An additional advantage of being able to identify a genetic cause is the avoidance of potentially harmful treatments. Genetic sequencing has shown that the majority of monogenic epilepsies, in which a single genetic change is involved, are caused by changes in ion channels, membrane proteins that are abundant in the central nervous system. While some genetic changes reduce the function of ion channels, others increase them. Most anti-epileptic drugs currently available target and block these ion channels, so treatment with them in patients with symptoms cased by genetic changes that have already suppressed ion channel function would most likely do more harm than good.
The researchers intend to continue their work with further study of those individuals where they were unable to find a genetic explanation for their epilepsy. “We will re-evaluate the dataset obtained from exome sequencing at regular intervals and perform additional genetic testing with a method that can detect genetic changes that may be missed by exome sequencing. And we hope to explore whether these patients have an accumulation of risk variants in genes or pathways associated with epilepsy when compared to those where a genetic cause has been uncovered, and to controls.
“Getting a genetic diagnosis is of great importance for the children and the families. It provides an explanation and certainty, and it enables a more targeted genetic counseling, including knowledge about the prognosis and recurrence risk. Furthermore, it allows the subject and families to enter gene specific networks of families with the same genetic condition,” Dr. Bayat concludes.

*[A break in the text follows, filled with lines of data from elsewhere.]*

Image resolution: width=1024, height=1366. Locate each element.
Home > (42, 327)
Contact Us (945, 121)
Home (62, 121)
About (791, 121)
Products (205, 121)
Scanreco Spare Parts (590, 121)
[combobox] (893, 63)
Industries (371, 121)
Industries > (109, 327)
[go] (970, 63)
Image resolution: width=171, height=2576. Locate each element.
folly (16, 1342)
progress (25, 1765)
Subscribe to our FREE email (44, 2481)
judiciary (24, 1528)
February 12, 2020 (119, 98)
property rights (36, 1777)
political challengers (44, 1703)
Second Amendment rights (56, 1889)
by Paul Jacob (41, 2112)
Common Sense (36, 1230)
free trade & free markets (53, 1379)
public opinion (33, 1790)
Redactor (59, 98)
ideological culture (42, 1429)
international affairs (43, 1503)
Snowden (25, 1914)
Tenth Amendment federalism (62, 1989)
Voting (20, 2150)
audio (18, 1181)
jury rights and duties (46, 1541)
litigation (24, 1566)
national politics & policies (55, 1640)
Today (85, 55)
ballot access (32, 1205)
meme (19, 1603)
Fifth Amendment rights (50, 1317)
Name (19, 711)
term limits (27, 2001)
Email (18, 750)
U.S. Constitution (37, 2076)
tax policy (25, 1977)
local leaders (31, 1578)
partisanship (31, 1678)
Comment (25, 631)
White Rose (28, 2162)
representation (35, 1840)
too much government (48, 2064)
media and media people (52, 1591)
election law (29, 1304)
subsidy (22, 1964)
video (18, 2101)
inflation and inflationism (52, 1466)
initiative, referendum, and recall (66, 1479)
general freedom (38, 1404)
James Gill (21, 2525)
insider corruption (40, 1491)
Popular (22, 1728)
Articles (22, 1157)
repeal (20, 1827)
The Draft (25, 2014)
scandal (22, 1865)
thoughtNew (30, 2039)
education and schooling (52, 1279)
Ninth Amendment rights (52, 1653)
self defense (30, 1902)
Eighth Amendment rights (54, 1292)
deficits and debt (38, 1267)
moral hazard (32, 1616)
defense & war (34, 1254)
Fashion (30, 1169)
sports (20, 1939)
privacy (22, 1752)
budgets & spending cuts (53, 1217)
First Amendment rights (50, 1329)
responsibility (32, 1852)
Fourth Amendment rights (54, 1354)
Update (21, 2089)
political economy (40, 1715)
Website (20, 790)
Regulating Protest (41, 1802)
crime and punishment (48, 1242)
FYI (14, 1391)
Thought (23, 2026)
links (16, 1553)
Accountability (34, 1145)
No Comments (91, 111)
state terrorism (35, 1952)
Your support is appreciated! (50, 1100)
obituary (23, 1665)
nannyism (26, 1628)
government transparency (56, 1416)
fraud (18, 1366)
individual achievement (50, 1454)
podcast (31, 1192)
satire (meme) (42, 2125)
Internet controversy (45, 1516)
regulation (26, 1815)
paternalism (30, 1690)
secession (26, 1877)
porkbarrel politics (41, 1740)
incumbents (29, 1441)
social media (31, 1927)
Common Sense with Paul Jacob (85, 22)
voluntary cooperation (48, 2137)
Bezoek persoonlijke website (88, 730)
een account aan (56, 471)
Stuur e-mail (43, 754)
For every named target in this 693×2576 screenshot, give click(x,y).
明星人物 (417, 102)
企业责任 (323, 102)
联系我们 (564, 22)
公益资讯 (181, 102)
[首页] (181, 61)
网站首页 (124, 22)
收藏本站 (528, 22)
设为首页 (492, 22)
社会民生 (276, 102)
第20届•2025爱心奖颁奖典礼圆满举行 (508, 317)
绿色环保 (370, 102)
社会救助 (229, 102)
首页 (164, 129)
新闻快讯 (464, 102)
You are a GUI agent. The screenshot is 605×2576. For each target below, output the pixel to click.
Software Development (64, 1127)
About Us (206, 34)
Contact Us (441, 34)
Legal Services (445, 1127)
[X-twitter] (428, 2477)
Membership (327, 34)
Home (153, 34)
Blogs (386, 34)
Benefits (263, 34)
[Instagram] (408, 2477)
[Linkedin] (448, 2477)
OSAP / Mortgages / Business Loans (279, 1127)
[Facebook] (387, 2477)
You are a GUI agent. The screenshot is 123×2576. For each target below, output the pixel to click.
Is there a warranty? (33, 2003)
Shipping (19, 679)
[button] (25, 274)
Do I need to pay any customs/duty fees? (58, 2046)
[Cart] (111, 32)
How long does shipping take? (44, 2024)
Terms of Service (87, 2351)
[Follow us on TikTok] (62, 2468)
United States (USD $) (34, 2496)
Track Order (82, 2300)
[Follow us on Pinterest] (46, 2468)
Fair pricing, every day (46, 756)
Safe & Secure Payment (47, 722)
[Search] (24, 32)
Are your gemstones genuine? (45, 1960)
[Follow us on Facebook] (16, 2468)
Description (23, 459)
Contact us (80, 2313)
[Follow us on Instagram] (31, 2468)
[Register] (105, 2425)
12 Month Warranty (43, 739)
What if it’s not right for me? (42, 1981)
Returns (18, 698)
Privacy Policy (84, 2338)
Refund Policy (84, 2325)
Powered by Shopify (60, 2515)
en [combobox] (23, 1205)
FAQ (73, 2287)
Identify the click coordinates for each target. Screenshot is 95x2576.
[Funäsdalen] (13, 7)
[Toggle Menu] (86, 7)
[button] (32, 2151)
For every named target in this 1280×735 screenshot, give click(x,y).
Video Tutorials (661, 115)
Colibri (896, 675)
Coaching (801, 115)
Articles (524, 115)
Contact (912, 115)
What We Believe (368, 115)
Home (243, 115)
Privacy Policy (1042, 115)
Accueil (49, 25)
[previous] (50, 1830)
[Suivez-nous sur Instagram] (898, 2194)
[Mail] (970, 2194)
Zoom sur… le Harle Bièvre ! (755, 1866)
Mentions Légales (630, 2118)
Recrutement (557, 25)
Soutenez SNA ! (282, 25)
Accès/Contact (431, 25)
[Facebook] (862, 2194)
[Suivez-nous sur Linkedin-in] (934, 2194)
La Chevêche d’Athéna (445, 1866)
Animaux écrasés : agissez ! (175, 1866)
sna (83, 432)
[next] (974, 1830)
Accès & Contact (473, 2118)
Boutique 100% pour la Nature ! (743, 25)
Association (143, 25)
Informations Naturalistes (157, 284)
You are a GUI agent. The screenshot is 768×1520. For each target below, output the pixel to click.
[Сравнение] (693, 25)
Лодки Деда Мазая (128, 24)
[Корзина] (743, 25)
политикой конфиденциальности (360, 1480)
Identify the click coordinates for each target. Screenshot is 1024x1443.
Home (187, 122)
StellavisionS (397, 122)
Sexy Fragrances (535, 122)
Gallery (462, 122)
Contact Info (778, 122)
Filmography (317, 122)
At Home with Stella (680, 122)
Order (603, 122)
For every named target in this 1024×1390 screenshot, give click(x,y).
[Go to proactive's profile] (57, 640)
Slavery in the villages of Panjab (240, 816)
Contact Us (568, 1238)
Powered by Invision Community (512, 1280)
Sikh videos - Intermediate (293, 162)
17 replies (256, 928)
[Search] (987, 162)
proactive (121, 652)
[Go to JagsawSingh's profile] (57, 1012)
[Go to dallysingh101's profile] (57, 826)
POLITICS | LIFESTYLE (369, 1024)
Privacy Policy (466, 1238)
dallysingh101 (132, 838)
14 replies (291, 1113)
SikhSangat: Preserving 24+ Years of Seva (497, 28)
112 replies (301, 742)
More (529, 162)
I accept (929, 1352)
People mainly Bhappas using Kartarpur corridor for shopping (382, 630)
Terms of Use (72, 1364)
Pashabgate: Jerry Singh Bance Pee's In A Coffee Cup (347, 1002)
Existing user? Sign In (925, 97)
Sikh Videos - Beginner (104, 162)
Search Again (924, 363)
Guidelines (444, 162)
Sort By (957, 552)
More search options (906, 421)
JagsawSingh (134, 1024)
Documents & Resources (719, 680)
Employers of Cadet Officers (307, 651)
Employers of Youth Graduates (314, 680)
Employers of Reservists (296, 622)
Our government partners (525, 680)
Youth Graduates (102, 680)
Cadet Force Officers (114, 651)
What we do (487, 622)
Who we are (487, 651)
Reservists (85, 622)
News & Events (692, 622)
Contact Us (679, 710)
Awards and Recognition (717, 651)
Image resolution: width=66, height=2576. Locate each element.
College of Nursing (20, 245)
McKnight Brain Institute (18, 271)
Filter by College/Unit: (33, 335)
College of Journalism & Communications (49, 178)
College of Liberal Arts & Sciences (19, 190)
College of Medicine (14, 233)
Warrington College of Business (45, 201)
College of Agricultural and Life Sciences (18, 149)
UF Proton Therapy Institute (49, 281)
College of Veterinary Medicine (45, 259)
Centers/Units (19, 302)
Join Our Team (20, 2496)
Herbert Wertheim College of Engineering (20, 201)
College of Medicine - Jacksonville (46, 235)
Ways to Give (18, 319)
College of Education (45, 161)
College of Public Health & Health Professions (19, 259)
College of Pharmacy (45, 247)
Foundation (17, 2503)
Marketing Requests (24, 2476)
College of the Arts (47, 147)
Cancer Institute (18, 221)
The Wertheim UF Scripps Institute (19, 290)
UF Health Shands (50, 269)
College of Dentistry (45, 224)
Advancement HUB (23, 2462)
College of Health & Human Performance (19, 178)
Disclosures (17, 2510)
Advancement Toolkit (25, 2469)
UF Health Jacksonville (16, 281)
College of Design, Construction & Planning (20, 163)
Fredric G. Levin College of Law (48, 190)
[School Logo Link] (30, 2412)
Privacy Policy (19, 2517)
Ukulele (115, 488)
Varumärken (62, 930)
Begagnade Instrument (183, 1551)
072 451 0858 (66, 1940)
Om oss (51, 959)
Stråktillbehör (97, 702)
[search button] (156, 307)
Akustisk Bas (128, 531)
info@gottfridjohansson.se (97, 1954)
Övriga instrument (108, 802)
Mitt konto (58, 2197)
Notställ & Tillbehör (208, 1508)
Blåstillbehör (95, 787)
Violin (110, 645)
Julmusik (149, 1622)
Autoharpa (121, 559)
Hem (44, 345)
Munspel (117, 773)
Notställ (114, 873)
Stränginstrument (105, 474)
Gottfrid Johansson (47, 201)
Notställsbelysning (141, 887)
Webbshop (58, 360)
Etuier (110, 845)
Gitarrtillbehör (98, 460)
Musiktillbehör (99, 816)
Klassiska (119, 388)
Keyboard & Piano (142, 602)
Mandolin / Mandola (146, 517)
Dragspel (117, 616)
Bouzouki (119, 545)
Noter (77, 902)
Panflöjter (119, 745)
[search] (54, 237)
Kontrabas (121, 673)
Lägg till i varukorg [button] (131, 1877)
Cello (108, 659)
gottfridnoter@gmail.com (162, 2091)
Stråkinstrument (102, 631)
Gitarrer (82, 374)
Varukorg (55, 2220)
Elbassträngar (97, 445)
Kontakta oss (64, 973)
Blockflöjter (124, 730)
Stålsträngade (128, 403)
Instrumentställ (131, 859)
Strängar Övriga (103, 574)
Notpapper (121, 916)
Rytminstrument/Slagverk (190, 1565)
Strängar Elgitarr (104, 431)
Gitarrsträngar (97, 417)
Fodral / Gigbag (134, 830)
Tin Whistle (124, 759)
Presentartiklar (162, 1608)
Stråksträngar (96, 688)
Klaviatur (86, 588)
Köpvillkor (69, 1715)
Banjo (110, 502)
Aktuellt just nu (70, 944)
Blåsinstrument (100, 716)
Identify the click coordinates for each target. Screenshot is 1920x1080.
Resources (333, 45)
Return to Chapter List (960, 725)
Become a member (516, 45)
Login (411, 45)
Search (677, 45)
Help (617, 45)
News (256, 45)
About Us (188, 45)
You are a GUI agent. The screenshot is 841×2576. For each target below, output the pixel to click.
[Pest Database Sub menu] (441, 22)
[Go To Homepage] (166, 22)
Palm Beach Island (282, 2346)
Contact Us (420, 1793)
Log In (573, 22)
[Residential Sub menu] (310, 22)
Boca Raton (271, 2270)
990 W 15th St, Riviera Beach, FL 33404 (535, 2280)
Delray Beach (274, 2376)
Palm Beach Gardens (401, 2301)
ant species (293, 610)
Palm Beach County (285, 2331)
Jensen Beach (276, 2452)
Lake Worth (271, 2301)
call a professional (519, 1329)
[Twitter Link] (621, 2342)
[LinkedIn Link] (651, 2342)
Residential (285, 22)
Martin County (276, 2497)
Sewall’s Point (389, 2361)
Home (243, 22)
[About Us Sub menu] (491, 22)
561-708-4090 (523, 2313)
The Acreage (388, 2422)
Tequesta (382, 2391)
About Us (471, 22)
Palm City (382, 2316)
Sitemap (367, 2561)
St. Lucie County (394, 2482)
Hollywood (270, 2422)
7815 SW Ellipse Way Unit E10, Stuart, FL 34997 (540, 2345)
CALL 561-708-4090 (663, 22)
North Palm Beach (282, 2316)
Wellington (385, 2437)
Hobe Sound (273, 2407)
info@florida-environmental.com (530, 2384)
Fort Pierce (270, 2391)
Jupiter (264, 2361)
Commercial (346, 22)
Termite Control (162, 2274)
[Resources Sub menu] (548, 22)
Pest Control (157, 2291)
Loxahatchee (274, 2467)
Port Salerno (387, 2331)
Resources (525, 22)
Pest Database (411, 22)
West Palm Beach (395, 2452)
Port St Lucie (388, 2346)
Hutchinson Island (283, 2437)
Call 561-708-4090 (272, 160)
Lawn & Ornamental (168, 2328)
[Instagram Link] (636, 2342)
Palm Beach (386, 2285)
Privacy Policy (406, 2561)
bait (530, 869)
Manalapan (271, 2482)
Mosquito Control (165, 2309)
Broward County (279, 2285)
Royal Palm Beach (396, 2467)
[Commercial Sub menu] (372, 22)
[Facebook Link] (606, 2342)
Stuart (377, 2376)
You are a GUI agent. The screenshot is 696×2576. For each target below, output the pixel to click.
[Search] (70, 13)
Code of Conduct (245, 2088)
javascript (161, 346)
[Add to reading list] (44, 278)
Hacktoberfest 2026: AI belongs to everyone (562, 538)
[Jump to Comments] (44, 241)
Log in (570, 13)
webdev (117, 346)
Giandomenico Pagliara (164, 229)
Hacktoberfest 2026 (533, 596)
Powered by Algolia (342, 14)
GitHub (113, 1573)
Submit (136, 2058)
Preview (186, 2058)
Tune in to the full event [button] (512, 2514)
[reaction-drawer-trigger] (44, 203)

Chair of the ESHG conference, Professor Alexandre Reymond, Director of the Center for Integrative Genomics, University of Lausanne, Lausanne, Switzerland, said: “The field has made great progress in identifying causative mutations following the introduction of high-throughput sequencing in epilepsy patients. Despite the high occurrence of the disease and its high genetic heterogeneity with hundreds of associated genes, my colleagues can now suggest a tailor treatment to a quarter of their patients and counsel half of the families, a remarkable step forward for precision health.”